Notice any significant difference in the stats site these days? For those that haven't, the site is now updated some time after 2am (Central European Time) every day. After regularly tinkering with the scripts behind the scenes to make the database more reliable on a daily basis, has now meant I can make the switch to running a site refresh on a daily basis too. With that done, I'm now looking at automating the Bad Upload and Bad Report emails that I send out every month. This will hopefully help authors to quickly spot when they've uploaded a badly formatted distribution, rather having to wait for weeks to be alerted, and for testers to quickly block testing certain distributions by updating the configuration. In the longer term I'd also like to have a report parser that can quickly spot where a testbot has gone rogue, thus alerting the tester to investigate quickly. This will then hopefully give authors a bit more confidence in the system, so they don't ignore reports out of hand.

A further addition to the site came last week, with the "Find A Tester" feature. As several authors are now reading the web interface for the NNTP server, they are finding it difficult to figure out who the tester is for their distributions, particularly when the reports don't get mailed to them. As such I've set up a simple script behind the scenes that does the correct lookup. Hopefully by requesting the NNTP ID of the report, this will avoid me having to put restrictive spam measures on the script. If you intend to use the form, please use it wisely.


100k barrier

dagolden on 2008-06-03T11:57:52

However, I suspect that some testers will be pushing 100,000 reports by the end of the year.

FWIW, I'm aiming to break 100,000 reports by the end of June.
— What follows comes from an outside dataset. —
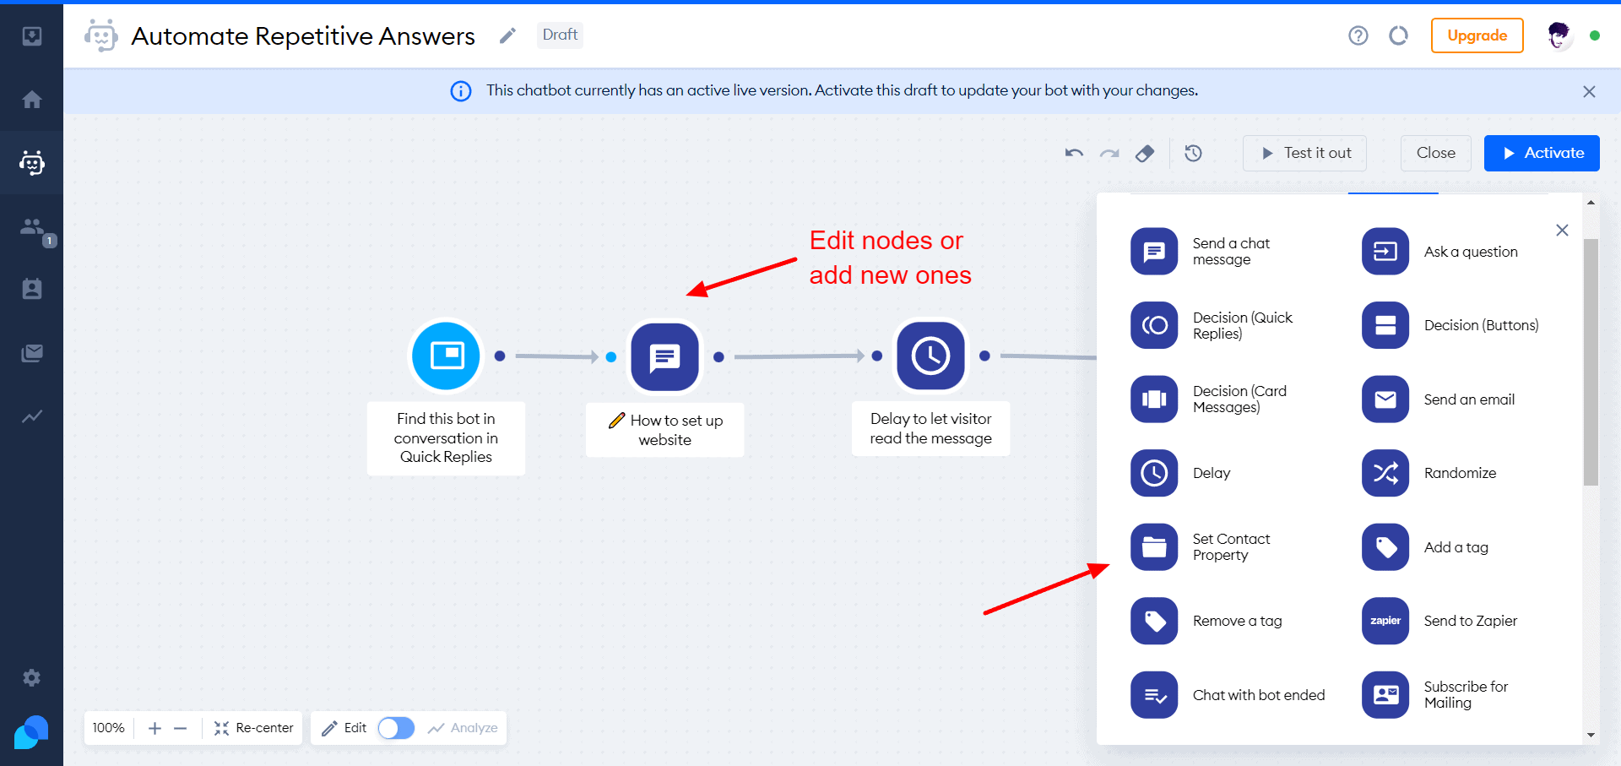This screenshot has width=1621, height=766.
Task: Click the eraser icon in toolbar
Action: tap(1145, 153)
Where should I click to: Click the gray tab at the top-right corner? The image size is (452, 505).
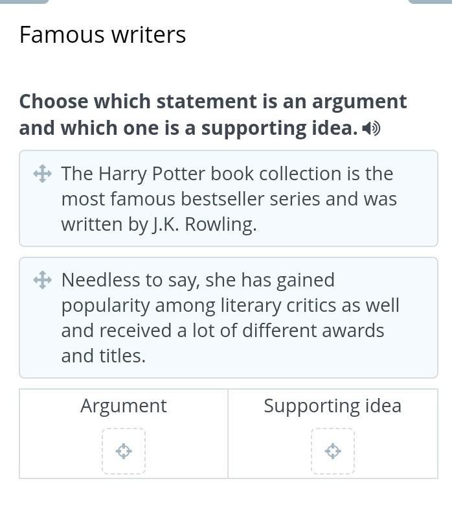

It's not about adding boxes, it's about making the testing process more efficient. If all goes well, I'll write it up as an article somewhere.

-- dagolden

p.s. thanks for the daily stats update -- it's fun to see my numbers climb

Re:100k barrier

barbie on 2008-06-03T12:59:30

It's not about adding boxes

Agreed. In the majority of cases those submitting reports are only testing against 1 or 2 versions of perl. I haven't looked at the distribution of platforms/perls with regards to testers, but that's something I'm going to start looking into. The prolific testers tend to have 5+ versions on each platform.

Once I get the alert system working on a frequent basis, it should also help quickly warn testers that rogue results are being reported and allow them to adjust their testing environment accordingly. This will then give everyone a bit of confidence that despite the sheer volume of reports, nearly all the reports are valid. With the HTTP server in place, it might then be a little easier to delete bogus reports.

I think this year is going to be interesting to say the least :)

The graphs break now...

Alias on 2008-06-04T03:46:03

The problem with updating nightly is that the graphs go all broken...

You probably need to do some forward estimating on the test counts...

So after 2 days of the month, inflate that to estimate the total for the fill 31 days.